[Material provided start]
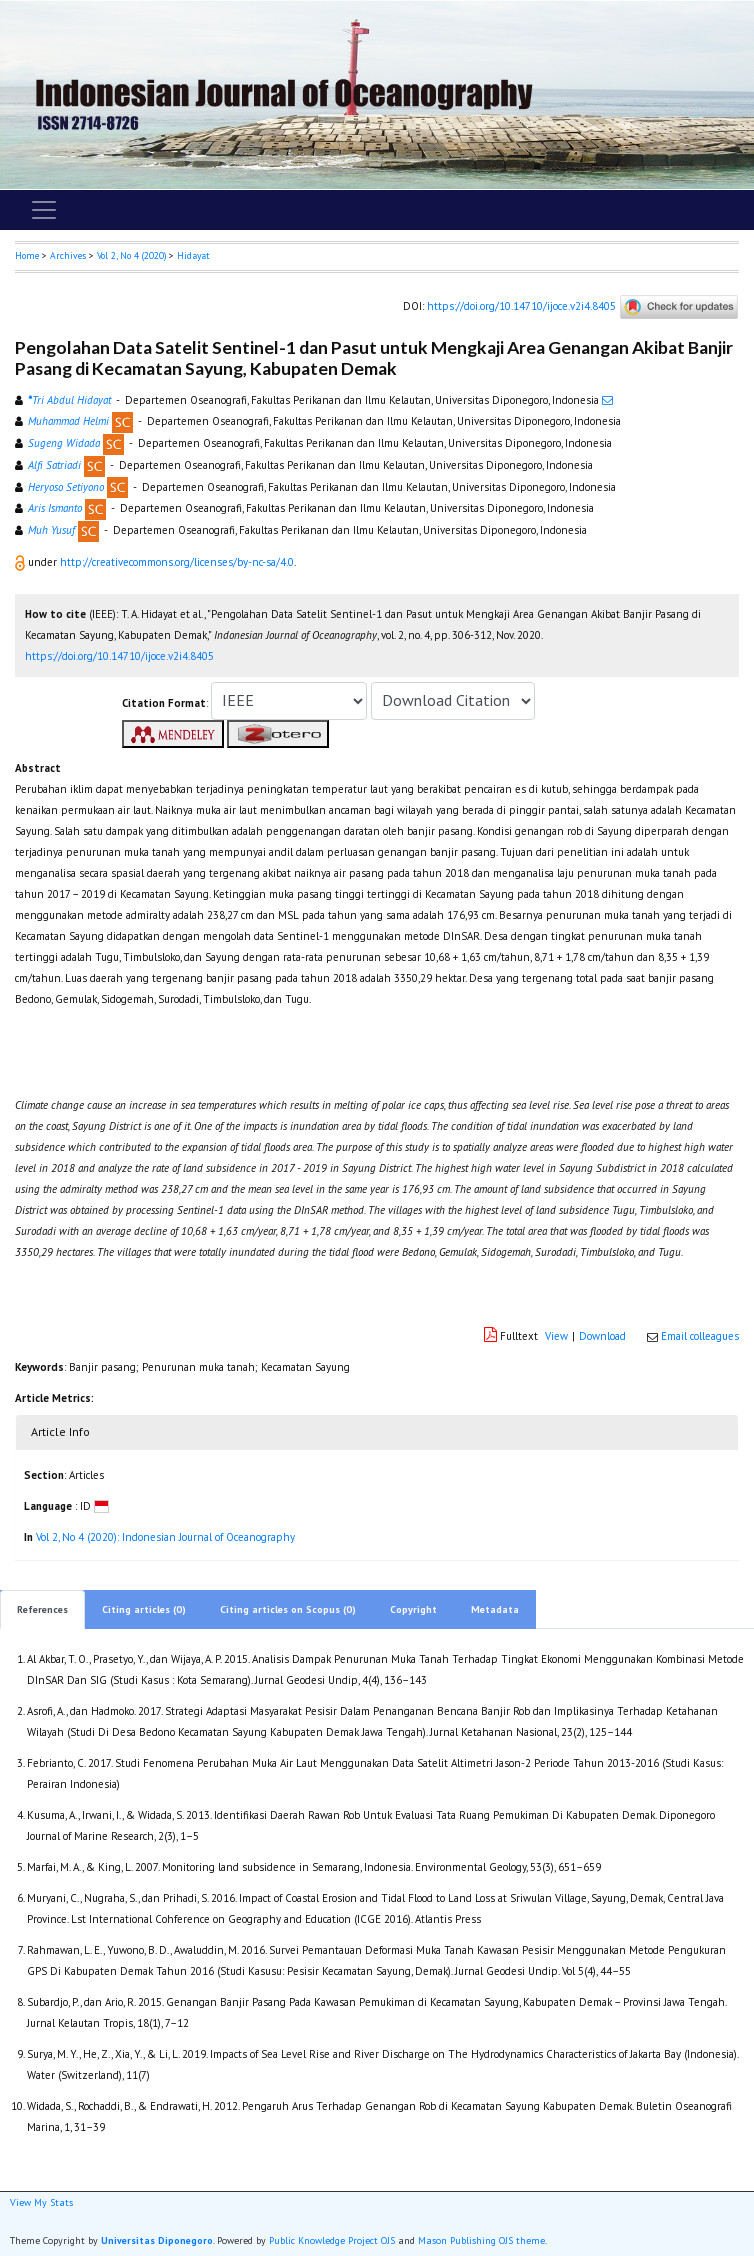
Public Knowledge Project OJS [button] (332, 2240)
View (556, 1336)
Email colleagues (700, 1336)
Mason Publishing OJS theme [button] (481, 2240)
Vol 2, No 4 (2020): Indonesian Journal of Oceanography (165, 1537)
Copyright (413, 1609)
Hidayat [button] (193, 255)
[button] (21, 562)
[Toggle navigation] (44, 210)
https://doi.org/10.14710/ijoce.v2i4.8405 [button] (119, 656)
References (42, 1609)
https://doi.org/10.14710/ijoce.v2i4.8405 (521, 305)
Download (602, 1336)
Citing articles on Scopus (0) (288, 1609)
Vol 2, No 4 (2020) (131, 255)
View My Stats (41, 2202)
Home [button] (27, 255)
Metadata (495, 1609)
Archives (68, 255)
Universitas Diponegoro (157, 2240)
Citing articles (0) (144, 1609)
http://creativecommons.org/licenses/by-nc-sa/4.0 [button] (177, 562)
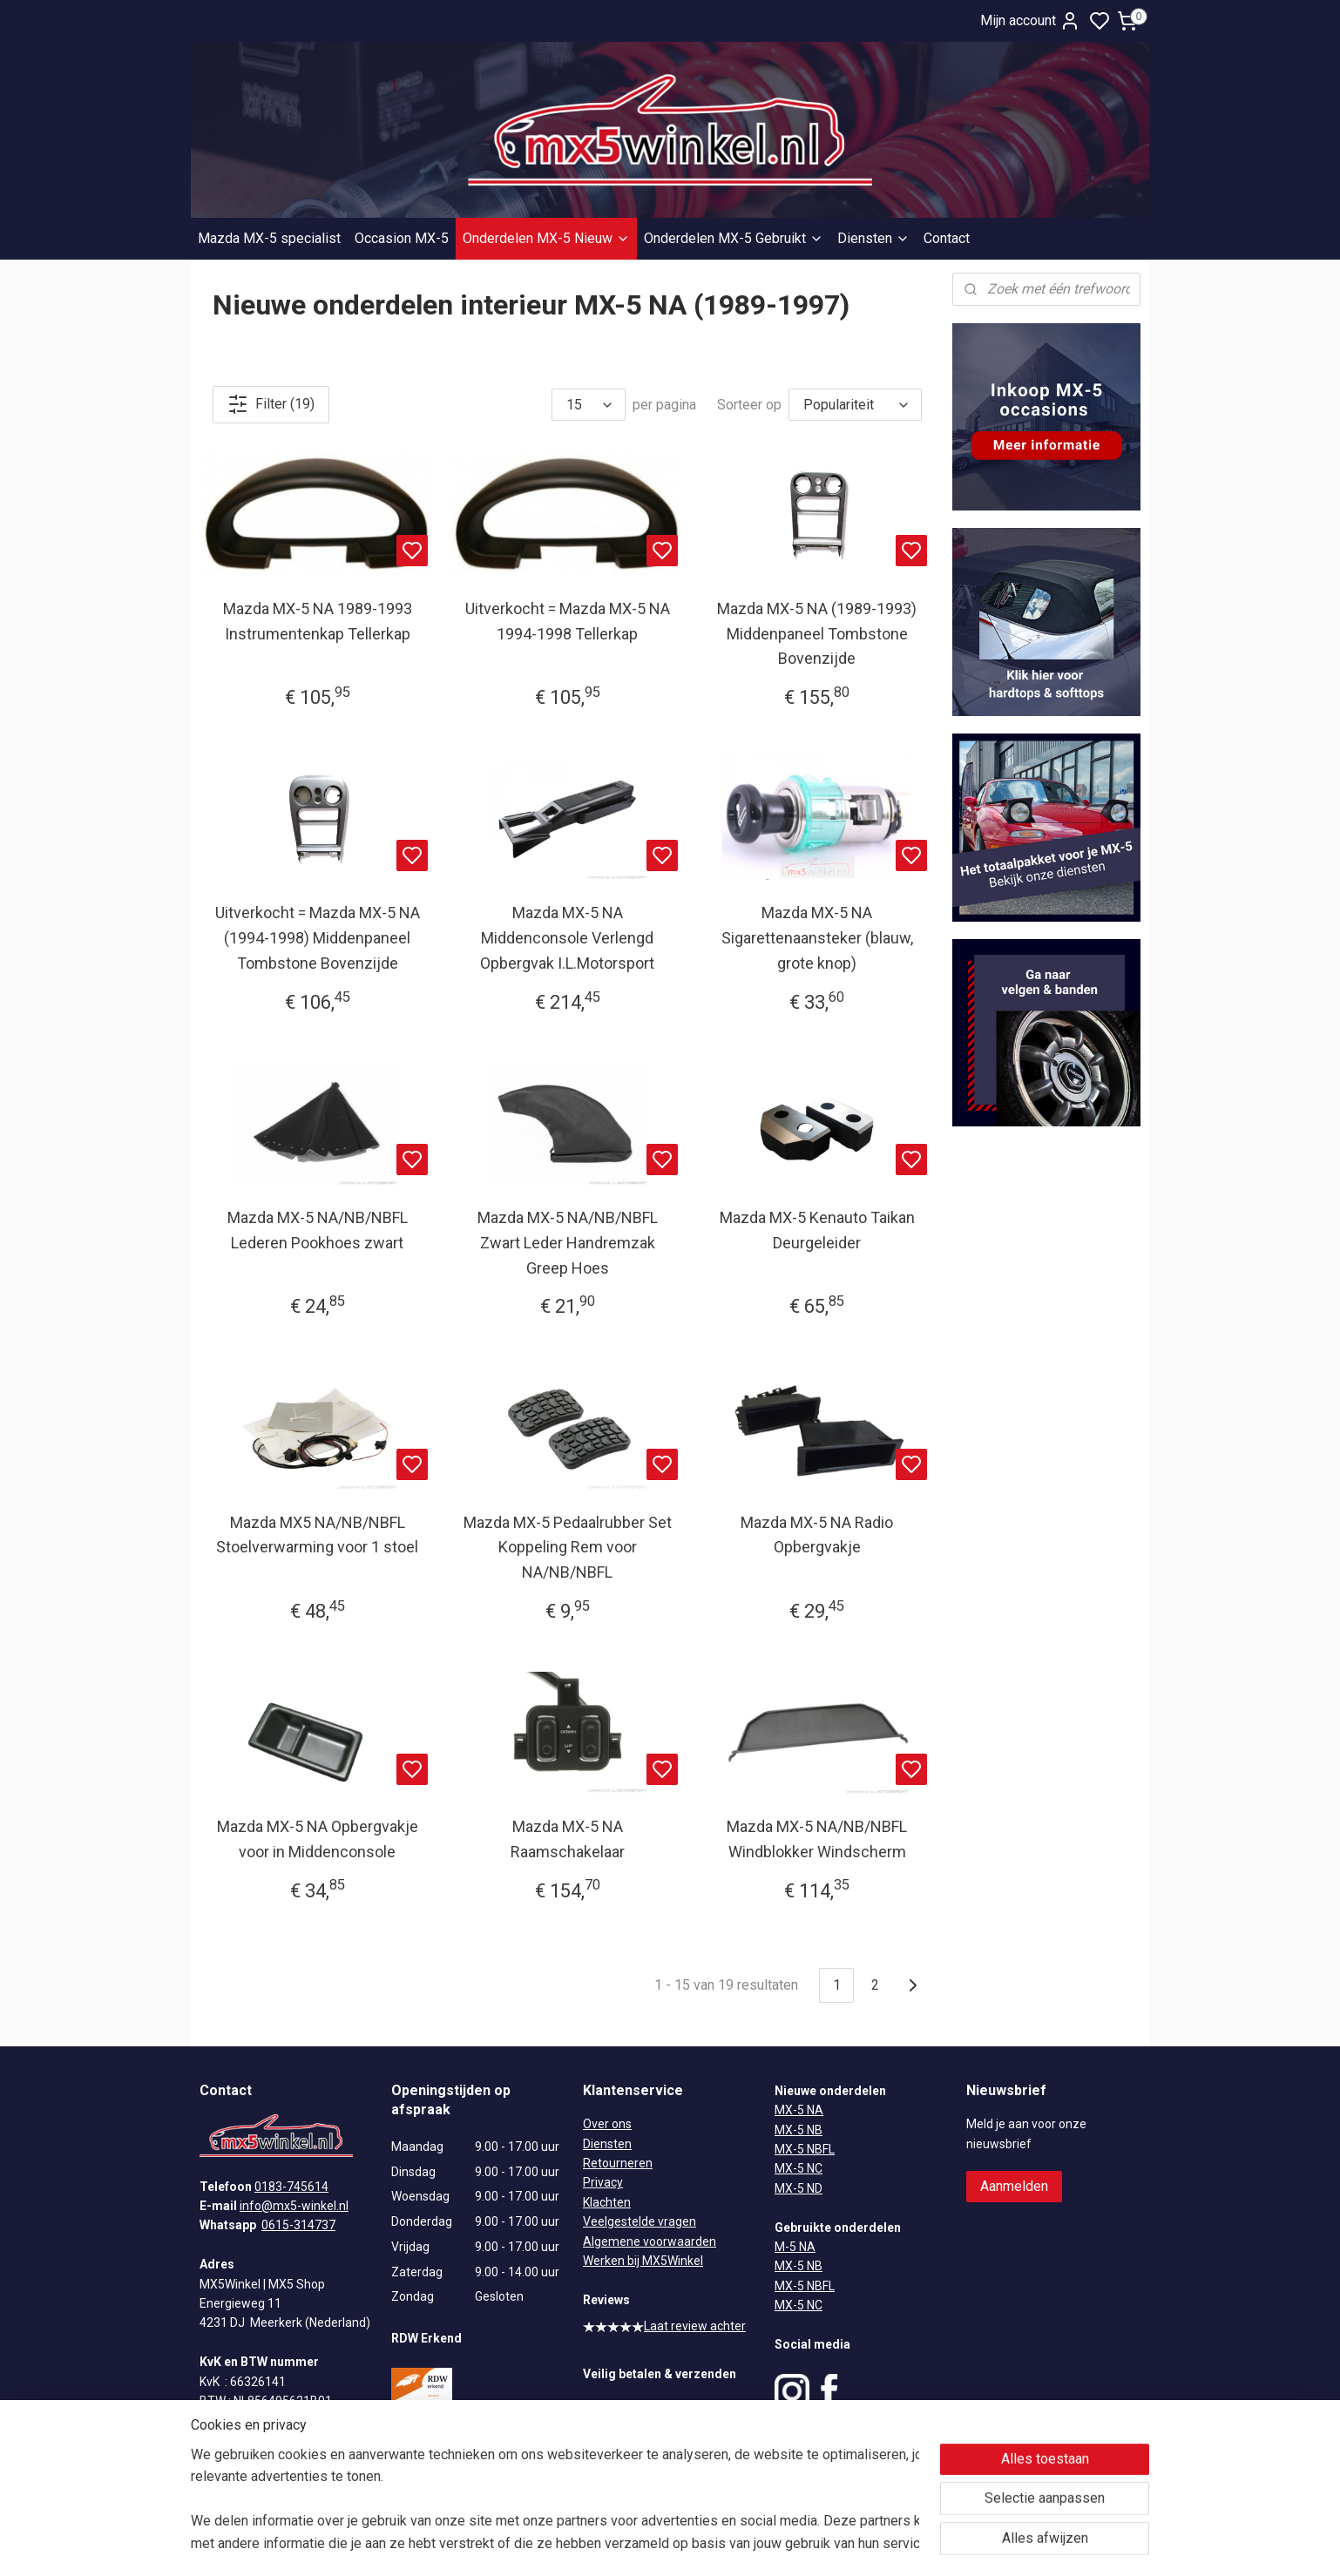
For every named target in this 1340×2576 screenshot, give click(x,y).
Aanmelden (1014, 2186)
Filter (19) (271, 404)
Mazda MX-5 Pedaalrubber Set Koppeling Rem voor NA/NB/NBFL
[Material provided end]
** Written request **
Rewrite the entries above as a numbered list, skipping any blank lines and leaving out the picture placeholders.

** Problem solution **
1. Public Knowledge Project OJS [button] (332, 2240)
2. View (556, 1336)
3. Email colleagues (700, 1336)
4. Mason Publishing OJS theme [button] (481, 2240)
5. Vol 2, No 4 (2020): Indonesian Journal of Oceanography (165, 1537)
6. Copyright (413, 1609)
7. Hidayat [button] (193, 255)
8. [button] (21, 562)
9. [Toggle navigation] (44, 210)
10. https://doi.org/10.14710/ijoce.v2i4.8405 [button] (119, 656)
11. References (42, 1609)
12. https://doi.org/10.14710/ijoce.v2i4.8405 (521, 305)
13. Download (602, 1336)
14. Citing articles on Scopus (0) (288, 1609)
15. Vol 2, No 4 (2020) (131, 255)
16. View My Stats (41, 2202)
17. Home [button] (27, 255)
18. Metadata (495, 1609)
19. Archives (68, 255)
20. Universitas Diponegoro (157, 2240)
21. Citing articles (0) (144, 1609)
22. http://creativecommons.org/licenses/by-nc-sa/4.0 [button] (177, 562)
23. For every named target in this 1340×2576 screenshot, give click(x,y).
24. Aanmelden (1014, 2186)
25. Filter (19) (271, 404)
26. Mazda MX-5 Pedaalrubber Set Koppeling Rem voor NA/NB/NBFL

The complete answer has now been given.